Exercise goal: Produce again, without any change, the lines running from the one with "The width and height of the screenshot is (1218, 864)." through the final line of the data below, and only those.

Available records:
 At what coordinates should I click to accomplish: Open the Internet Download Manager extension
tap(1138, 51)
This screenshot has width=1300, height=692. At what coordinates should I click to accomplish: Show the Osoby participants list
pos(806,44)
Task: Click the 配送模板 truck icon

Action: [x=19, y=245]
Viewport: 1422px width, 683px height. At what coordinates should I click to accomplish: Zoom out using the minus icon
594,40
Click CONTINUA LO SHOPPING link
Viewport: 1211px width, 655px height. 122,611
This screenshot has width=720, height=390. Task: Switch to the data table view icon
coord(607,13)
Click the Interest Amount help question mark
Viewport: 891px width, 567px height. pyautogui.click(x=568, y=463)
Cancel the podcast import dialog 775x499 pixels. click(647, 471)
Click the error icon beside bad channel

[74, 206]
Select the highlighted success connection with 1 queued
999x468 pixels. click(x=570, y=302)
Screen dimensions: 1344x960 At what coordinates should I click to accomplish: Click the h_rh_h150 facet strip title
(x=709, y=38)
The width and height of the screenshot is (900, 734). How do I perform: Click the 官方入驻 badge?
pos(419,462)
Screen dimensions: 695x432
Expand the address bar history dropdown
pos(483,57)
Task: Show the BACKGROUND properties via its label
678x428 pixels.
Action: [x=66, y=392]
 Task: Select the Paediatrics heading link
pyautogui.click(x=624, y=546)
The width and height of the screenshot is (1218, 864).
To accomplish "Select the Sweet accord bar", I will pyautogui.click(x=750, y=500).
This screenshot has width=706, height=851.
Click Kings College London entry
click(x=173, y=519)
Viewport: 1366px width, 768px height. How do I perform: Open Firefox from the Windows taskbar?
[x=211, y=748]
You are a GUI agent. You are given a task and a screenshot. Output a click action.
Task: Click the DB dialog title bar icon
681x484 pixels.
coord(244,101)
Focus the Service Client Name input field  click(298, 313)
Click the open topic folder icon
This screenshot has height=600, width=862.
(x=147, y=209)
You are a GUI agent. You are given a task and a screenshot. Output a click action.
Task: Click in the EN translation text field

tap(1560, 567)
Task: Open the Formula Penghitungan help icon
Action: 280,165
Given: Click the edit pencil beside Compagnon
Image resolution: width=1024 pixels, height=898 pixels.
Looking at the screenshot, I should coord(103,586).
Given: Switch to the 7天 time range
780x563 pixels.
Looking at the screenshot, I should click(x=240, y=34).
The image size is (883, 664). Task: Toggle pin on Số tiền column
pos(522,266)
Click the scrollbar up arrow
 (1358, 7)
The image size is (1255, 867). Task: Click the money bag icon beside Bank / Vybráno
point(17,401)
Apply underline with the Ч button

Solution to this problem:
The width and height of the screenshot is (1218, 864).
To accomplish "Select the Sweet accord bar", I will pyautogui.click(x=750, y=500).
This screenshot has width=706, height=851.
Click Kings College London entry
click(x=173, y=519)
Viewport: 1366px width, 768px height. How do I perform: Open Firefox from the Windows taskbar?
[x=211, y=748]
You are a GUI agent. You are given a task and a screenshot. Output a click action.
Task: Click the DB dialog title bar icon
681x484 pixels.
coord(244,101)
Focus the Service Client Name input field  click(298, 313)
Click the open topic folder icon
This screenshot has height=600, width=862.
(x=147, y=209)
You are a GUI agent. You are given a task and a screenshot. Output a click action.
Task: Click in the EN translation text field

tap(1560, 567)
Task: Open the Formula Penghitungan help icon
Action: 280,165
Given: Click the edit pencil beside Compagnon
Image resolution: width=1024 pixels, height=898 pixels.
Looking at the screenshot, I should coord(103,586).
Given: Switch to the 7天 time range
780x563 pixels.
Looking at the screenshot, I should click(x=240, y=34).
The image size is (883, 664). Task: Toggle pin on Số tiền column
pos(522,266)
Click the scrollbar up arrow
 (1358, 7)
The image size is (1255, 867). Task: Click the money bag icon beside Bank / Vybráno
point(17,401)
Apply underline with the Ч button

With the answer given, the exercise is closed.